Chairman of the Republican State Committee of Pennsylvania
- In office 1954–1956
- Preceded by: M. Harvey Taylor
- Succeeded by: George I. Bloom

Pennsylvania Secretary of Agriculture
- In office 1943–1954
- Governor: Edward Martin John C. Bell Jr. James H. Duff
- Preceded by: John H. Light
- Succeeded by: W. S. Hagar

Personal details
- Born: May 25, 1891 Schaefferstown, Pennsylvania
- Died: April 5, 1968 (aged 76) Hagerstown, Maryland
- Party: Republican
- Alma mater: Millersville State Normal School Pennsylvania State College Columbia University

= Miles Horst =

American politician (1891–1968)

Miles Horst (May 25, 1891 – April 5, 1968) was an American politician who was a member of the Pennsylvania House of Representatives (1933–1936), Pennsylvania Secretary of Agriculture (1943–1953), and chairman of the Republican State Committee of Pennsylvania (1954–1956).

==Early life==
Horst was born in Schaefferstown, Pennsylvania on May 25, 1891. He graduated from Millersville State Normal School in 1909, Pennsylvania State College in 1914, and Columbia University in 1915. He was president of his class at Penn State. Prior to holding elected office, Horst was a farmer, field editor of the Pennsylvania Farmer, and secretary of the Pennsylvania Potato Growers' Association.

==Career==
From 1933 to 1936, Horst was a member of the Pennsylvania House of Representatives. He was chairman of the legislative committee to investigate public relief during his second term. He did not run for reelection in 1936. After leaving office, Horst was secretary of the Pennsylvania State Grange and editor of the Pennsylvania Farmer. In 1943, he was appointed secretary of agriculture by Governor Edward Martin. He was retained by Governors John C. Bell Jr. and James H. Duff.
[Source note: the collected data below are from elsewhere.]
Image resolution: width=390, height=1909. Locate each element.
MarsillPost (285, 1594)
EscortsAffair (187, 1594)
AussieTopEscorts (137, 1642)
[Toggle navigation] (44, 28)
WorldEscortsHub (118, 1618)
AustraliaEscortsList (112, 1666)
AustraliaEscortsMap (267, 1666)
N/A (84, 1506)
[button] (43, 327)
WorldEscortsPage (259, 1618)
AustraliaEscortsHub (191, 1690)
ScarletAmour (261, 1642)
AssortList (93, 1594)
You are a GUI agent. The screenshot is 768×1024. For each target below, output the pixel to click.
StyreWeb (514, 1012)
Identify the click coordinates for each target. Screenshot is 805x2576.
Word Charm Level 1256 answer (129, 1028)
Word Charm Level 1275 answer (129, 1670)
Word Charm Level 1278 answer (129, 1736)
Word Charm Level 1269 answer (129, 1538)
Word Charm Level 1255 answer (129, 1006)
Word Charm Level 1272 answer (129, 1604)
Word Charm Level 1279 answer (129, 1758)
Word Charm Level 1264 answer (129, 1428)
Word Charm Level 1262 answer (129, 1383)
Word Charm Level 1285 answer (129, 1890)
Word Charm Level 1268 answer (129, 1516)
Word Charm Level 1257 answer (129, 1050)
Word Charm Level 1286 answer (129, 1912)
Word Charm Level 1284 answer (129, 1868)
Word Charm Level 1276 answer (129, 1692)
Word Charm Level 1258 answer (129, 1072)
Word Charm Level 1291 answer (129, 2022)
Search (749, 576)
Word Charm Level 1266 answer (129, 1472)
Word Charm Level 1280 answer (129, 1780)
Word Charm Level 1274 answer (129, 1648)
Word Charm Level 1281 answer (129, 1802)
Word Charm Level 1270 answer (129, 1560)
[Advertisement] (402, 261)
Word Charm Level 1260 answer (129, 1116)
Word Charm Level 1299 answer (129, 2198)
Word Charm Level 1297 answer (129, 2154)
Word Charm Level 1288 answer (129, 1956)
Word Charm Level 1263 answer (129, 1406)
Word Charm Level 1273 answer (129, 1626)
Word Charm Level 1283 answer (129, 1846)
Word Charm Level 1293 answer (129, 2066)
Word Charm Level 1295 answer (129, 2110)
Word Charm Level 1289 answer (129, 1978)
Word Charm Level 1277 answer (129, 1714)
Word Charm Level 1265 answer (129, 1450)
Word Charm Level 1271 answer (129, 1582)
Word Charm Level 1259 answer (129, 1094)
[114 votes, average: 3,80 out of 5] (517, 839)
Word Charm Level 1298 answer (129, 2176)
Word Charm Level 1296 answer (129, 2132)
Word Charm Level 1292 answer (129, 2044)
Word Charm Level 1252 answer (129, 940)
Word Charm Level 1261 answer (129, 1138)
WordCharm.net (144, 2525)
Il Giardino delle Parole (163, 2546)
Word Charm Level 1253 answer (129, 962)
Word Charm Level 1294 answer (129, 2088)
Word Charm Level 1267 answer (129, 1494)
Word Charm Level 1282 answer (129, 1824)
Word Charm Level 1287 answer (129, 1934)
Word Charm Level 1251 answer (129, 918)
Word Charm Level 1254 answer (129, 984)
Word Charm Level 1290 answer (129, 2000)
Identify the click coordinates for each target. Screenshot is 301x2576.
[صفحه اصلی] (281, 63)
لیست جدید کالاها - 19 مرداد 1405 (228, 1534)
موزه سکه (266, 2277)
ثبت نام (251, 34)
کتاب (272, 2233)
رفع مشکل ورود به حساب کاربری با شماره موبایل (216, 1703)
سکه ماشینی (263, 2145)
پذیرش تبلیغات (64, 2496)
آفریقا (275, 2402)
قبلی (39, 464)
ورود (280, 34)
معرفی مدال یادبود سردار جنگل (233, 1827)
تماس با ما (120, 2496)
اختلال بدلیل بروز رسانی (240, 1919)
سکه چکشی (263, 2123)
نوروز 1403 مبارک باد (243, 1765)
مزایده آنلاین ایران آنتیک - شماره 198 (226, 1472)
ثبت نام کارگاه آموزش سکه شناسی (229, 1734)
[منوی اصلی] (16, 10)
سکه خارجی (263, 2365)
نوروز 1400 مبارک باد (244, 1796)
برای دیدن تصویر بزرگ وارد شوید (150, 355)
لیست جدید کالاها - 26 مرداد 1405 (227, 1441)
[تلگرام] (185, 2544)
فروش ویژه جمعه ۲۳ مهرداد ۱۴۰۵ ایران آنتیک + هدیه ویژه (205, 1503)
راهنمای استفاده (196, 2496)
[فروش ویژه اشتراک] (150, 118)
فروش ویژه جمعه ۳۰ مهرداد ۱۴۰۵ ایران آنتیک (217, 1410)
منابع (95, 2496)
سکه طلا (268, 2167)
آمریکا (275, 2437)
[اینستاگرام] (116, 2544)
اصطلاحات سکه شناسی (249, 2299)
On June 19, 1954, Horst was unanimously elected chairman of the Republican state committee after receiving the support of Lieutenant Governor and 1954 gubernatorial nominee Lloyd H. Wood. Wood was upset by George M. Leader, becoming the first Republican to lose a Pennsylvania gubernatorial election since 1954. In 1956, Horst, a member of the James H. Duff-faction of the party, was opposed for reelection by George I. Bloom, a supporter of Joseph R. Grundy. Horst chose not to run for another term and instead endorsed Henry W. Lark. Lark withdrew shortly before the election and Bloom was elected unopposed.

On May 24, 1956, Horst was appointed staff assistant to United States Secretary of Agriculture Ezra Taft Benson. In 1962, Horst was chosen to coordinate the primary campaigns of the party-backed gubernatorial and United States Senate candidates William Scranton and James E. Van Zandt. It was believed that Horst would be able to counteract the rural support of Scranton's opponent, J. Collins McSparran, who was master of the Pennsylvania state grange. Scranton was able to defeat McSparran and win the general election. After taking office, he appointed Horst to the newly-created position of special advisor on agribusiness.

==Death==
On April 5, 1968, Horst died suddenly while visiting relatives in Hagerstown, Maryland. He had been hospitalized three years prior and had not been in great health since.